▶ SOURCE RECORDS

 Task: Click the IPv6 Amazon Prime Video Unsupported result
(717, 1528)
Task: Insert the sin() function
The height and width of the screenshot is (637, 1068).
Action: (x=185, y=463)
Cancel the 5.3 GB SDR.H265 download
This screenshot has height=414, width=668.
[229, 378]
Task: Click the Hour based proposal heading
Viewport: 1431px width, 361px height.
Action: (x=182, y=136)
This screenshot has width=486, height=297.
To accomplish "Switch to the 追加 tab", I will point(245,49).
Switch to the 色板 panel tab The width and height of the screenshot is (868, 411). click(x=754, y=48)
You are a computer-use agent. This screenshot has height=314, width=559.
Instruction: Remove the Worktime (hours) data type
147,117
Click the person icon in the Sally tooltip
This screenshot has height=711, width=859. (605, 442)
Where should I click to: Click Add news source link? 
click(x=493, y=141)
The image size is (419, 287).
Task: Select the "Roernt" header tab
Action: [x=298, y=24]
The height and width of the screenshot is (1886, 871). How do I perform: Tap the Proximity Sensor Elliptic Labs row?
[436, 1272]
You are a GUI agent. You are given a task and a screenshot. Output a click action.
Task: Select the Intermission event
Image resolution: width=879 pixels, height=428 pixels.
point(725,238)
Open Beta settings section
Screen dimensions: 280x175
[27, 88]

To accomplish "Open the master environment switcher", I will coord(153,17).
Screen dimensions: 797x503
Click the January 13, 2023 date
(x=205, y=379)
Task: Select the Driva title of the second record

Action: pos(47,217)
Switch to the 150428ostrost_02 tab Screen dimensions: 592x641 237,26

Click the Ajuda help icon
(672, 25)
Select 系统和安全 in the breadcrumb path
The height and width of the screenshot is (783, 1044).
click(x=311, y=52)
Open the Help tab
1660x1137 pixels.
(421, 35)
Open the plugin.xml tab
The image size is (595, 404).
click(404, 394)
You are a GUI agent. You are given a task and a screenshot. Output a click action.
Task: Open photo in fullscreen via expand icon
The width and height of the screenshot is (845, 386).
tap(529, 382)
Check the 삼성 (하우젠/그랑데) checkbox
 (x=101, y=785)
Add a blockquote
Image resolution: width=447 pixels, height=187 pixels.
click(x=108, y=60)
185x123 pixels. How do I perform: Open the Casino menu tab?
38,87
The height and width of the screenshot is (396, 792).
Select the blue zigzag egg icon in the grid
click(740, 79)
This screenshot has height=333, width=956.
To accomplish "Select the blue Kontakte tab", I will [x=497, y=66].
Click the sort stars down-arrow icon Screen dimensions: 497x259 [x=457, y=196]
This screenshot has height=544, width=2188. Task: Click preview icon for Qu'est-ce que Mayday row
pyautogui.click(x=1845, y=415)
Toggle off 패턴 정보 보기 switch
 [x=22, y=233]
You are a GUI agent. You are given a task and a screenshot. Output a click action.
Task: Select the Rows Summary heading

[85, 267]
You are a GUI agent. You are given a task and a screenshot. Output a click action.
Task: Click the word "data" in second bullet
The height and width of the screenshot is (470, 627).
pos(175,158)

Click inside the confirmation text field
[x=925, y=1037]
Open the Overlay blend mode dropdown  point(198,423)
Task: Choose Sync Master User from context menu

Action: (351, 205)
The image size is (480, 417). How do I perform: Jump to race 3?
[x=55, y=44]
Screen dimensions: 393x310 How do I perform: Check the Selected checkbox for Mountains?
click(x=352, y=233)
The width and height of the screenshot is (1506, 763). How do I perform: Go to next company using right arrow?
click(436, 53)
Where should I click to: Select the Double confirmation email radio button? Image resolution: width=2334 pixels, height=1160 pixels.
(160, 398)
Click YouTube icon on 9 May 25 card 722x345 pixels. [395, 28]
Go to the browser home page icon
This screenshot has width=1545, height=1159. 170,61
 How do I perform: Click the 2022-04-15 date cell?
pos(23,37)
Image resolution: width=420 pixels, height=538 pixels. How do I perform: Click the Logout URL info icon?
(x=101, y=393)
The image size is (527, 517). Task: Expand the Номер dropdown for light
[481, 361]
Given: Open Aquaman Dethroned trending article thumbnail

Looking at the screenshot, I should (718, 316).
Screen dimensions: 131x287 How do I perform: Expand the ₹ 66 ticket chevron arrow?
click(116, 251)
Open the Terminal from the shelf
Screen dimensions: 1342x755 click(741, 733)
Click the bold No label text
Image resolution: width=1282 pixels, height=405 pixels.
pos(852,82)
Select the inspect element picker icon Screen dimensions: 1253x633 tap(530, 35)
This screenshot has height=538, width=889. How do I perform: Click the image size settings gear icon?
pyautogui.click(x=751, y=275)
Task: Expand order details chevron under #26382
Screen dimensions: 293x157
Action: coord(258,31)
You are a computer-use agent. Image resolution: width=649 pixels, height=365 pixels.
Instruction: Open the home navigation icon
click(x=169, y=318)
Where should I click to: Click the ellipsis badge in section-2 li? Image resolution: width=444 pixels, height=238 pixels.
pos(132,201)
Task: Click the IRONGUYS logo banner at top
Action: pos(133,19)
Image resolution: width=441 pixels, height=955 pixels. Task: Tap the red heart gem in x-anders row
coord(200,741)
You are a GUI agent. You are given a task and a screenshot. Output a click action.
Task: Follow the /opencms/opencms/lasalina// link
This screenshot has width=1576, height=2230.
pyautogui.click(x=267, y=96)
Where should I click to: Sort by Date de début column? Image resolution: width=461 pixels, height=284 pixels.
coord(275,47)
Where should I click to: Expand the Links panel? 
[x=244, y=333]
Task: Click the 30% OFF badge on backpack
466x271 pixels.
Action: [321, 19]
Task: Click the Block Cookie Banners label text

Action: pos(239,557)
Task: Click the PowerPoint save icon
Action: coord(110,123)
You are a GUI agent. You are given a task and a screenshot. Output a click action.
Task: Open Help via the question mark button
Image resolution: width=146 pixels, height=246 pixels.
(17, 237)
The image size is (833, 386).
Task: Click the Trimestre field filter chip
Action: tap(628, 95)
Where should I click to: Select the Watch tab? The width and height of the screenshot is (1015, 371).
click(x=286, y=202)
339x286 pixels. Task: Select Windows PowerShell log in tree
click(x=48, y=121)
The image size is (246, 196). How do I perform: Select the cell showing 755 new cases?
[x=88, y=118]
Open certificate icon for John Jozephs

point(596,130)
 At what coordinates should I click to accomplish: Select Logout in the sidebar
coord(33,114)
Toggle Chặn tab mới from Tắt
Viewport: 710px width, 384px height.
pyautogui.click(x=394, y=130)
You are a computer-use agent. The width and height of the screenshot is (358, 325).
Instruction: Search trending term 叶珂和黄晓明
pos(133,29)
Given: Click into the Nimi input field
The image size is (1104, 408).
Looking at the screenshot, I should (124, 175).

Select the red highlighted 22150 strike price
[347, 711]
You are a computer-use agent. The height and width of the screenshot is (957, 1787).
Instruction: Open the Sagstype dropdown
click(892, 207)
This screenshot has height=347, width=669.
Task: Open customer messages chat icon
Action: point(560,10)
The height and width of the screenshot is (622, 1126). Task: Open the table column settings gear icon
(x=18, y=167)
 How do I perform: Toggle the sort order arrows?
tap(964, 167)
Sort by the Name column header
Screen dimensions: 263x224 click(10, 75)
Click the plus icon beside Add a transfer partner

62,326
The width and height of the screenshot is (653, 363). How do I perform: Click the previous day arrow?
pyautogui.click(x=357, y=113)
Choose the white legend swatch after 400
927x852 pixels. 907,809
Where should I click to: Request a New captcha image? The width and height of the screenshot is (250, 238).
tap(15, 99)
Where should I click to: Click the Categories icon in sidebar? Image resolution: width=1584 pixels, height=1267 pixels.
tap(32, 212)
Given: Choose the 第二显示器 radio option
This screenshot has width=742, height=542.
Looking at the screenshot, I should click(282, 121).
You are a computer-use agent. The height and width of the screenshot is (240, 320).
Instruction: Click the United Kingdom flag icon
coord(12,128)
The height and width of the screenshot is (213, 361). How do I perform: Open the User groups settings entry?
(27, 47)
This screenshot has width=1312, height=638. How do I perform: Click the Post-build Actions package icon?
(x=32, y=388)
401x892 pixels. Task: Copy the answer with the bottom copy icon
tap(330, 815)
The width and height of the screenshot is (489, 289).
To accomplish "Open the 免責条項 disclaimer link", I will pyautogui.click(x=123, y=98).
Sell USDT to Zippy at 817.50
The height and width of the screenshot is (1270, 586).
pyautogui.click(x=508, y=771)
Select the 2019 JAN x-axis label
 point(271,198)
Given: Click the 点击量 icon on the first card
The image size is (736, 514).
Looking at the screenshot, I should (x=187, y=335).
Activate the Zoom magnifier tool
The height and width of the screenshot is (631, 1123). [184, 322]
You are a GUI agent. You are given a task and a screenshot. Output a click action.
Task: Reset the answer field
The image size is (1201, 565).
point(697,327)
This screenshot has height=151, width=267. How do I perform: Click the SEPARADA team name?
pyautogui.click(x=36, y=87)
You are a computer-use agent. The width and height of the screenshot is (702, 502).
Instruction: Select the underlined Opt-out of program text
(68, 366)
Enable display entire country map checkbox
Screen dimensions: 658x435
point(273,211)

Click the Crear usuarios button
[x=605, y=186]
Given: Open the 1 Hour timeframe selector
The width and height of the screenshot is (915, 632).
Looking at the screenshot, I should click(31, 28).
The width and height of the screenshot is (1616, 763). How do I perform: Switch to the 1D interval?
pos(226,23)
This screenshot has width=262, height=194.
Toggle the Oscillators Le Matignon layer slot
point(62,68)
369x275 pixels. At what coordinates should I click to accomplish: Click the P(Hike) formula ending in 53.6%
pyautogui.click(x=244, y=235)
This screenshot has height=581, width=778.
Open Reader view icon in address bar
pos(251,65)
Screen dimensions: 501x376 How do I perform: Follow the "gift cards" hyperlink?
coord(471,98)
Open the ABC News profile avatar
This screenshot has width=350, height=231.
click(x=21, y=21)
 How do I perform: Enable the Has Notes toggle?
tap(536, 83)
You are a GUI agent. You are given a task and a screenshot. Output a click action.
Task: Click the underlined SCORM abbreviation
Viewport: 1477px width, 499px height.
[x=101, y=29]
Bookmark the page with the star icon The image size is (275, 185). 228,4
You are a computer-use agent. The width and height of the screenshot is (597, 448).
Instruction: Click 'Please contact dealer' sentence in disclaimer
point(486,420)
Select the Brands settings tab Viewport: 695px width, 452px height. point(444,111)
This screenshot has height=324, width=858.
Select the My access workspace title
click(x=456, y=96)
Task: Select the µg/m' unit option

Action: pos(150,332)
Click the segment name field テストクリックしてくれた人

▶ INSTRUCTIONS FOR THE TASK
Only the lines from the first line of the material above through the line that contains "The height and width of the screenshot is (396, 792)." should be quoted, each one exactly.

▶ EXERCISE RESPONSE
 Task: Click the IPv6 Amazon Prime Video Unsupported result
(717, 1528)
Task: Insert the sin() function
The height and width of the screenshot is (637, 1068).
Action: (x=185, y=463)
Cancel the 5.3 GB SDR.H265 download
This screenshot has height=414, width=668.
[229, 378]
Task: Click the Hour based proposal heading
Viewport: 1431px width, 361px height.
Action: (x=182, y=136)
This screenshot has width=486, height=297.
To accomplish "Switch to the 追加 tab", I will point(245,49).
Switch to the 色板 panel tab The width and height of the screenshot is (868, 411). click(x=754, y=48)
You are a computer-use agent. This screenshot has height=314, width=559.
Instruction: Remove the Worktime (hours) data type
147,117
Click the person icon in the Sally tooltip
This screenshot has height=711, width=859. (605, 442)
Where should I click to: Click Add news source link? 
click(x=493, y=141)
The image size is (419, 287).
Task: Select the "Roernt" header tab
Action: [x=298, y=24]
The height and width of the screenshot is (1886, 871). How do I perform: Tap the Proximity Sensor Elliptic Labs row?
[436, 1272]
You are a GUI agent. You are given a task and a screenshot. Output a click action.
Task: Select the Intermission event
Image resolution: width=879 pixels, height=428 pixels.
point(725,238)
Open Beta settings section
Screen dimensions: 280x175
[27, 88]

To accomplish "Open the master environment switcher", I will coord(153,17).
Screen dimensions: 797x503
Click the January 13, 2023 date
(x=205, y=379)
Task: Select the Driva title of the second record

Action: pos(47,217)
Switch to the 150428ostrost_02 tab Screen dimensions: 592x641 237,26

Click the Ajuda help icon
(672, 25)
Select 系统和安全 in the breadcrumb path
The height and width of the screenshot is (783, 1044).
click(x=311, y=52)
Open the Help tab
1660x1137 pixels.
(421, 35)
Open the plugin.xml tab
The image size is (595, 404).
click(404, 394)
You are a GUI agent. You are given a task and a screenshot. Output a click action.
Task: Open photo in fullscreen via expand icon
The width and height of the screenshot is (845, 386).
tap(529, 382)
Check the 삼성 (하우젠/그랑데) checkbox
 (x=101, y=785)
Add a blockquote
Image resolution: width=447 pixels, height=187 pixels.
click(x=108, y=60)
185x123 pixels. How do I perform: Open the Casino menu tab?
38,87
The height and width of the screenshot is (396, 792).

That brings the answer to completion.